'Risk in a Box': IP Bubblewrap A technology risk framework and data visualisation methodology for an IP organisation based upon empirical data, end to end flow / type, control / data planes, connectedness, trust levels, *known* vulnerabilities and threats. This framework hopes to assist individuals and organisations quantify risks to an IP infrastructure and services by enumerating current traffic and threats, rather than a 'perception' of risk and threat in relation to the unknown, which incidentally, is infinite and unquantifiable with the elapsing of time.
The author hopes to help foster, more so, an enumeration and enablement of the positive or 'valid' data/services in extreme or unforeseen circumstances, rather than attempting to enumerate the unknown or 'invalid' negative conditions. However, enumerating the *currently* known negative will help to quantify and frame technology risk overall. Due to the challenges of complexity, a very generic breakdown will be applied which will hopefully be improved upon and refined in the future. The focus is on the actual flows, relationships, dependencies and interfaces to IP services, rather than on specific valuation of data at rest.
Aside: From the title the term 'IP' may be used to represent either, 'Internet Protocol' or 'Information Protection', but not 'Intellectual Property', and is used in the 'Internet Protocol' terminology throughout this paper.
Technology risk is viewed as a subset of overall business risk and may be attributed different weightings based upon an organisation or individuals perception of their reliance upon certain technology areas.
Problem Statement
==================
The complexity and velocity of information technology in IP enabled organisations is such that irrespective of dimensioning and design, the majority of organisations face similar challenges relating to information based asset classification and information protection; thanks mainly to the underlying intricacy of protocols, node relationships, operating systems, applications etc. and the management, operation, integrity and stability of all of the above.
Unfortunately from the macro-organisational view it can be hard to prioritise information flows and services , as different groups or individuals may not posses enough knowledge about the transports and technologies that enable their distinct applications or business processes.

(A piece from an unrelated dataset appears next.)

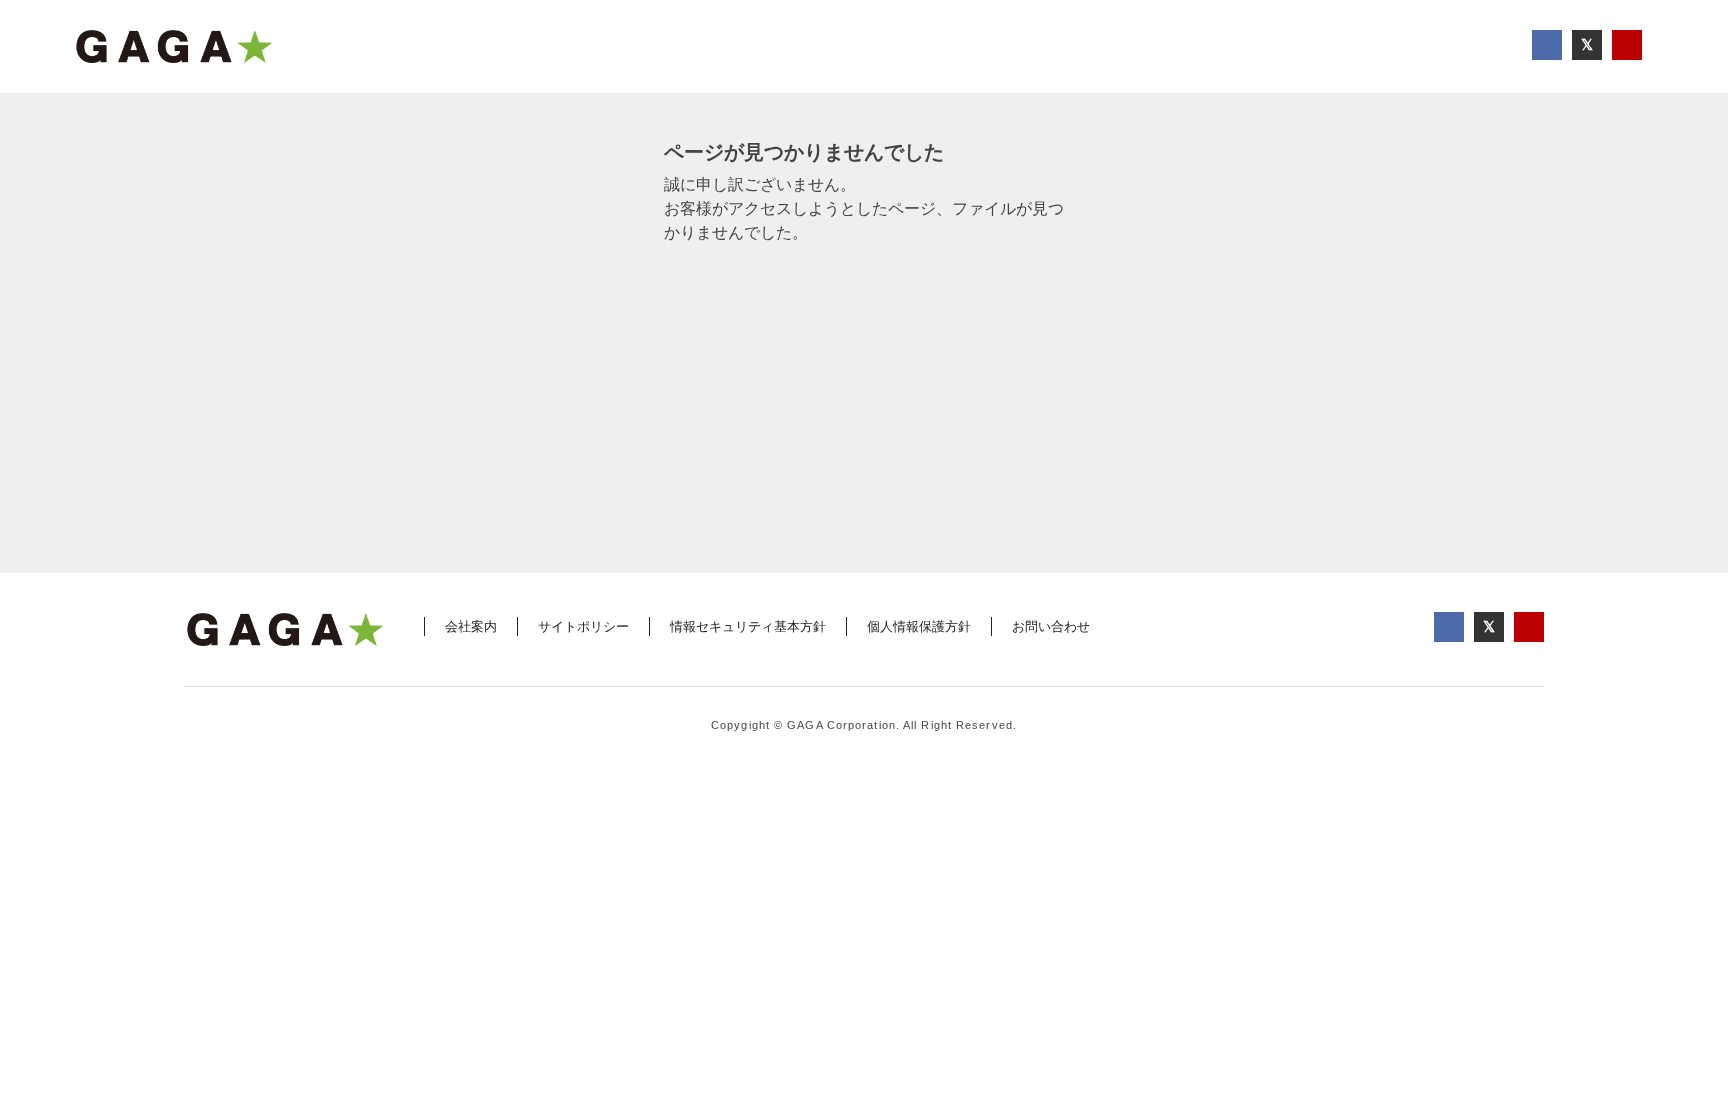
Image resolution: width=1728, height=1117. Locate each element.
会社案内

This in turn leads to a sub-optimal allocation of resources and / or a skewed view of the organisations IP enabled world. It is very easy to see the end result of a product or new application, but very hard to see the intrinsic use of the IP network, operating systems and dependencies upon which, enable the actual operation and availability of said application or product.
From the micro-view, a single entry in a logfile, a certain vulnerability, attack or potential loss in data integrity may cause catastrophic consequences to the ability of an organisation to operate effectively or in some cases even at all. Some circumstances may result in either systematic degradation of service over time and others in immediately quantifiable revenue loss (albeit generally not with any form of guaranteed accuracy).
There exists no common or easily applied methodology or framework to help contextualise the connectedness, dependencies, threats and risks to an organisation which finds itself heavily dependent upon IP based services.
Overview
========
Certainly different individuals ( be they IT management, IT executive or not.. ) may attribute different values to information assets, however common or shared infrastructure, protocols, services and/or data have more far-reaching consequences to an organisations function and ongoing stable operations than they may initially be privy to. It is with this understanding that a baseline or sliding window must be established across an organisation to facilitate macro classification of services, data and nodes. It should be noted this is only one way to interpret and view an IP enabled organisation.
Nodes
=====
a) transit / infrastructure node
( Routers, firewalls, load balancers, VPN concentrators, GGSN, MMSC, IDP, or anything that facilitates a flow between endpoints. Traffic may be generated by a 'transit node' for the purposes of management, reporting etc however these flows should be attributed to (c) below... this node type includes nodes that store related configuration and management data e.g Network Management Systems / MOMs / OSS )
IT workers laptops and desktops are defined as type (a) nodes as they are viewed as supporting and adding value to the infrastructure and services, as are servers running services such as Active Directory, Native LDAP, DNS etc...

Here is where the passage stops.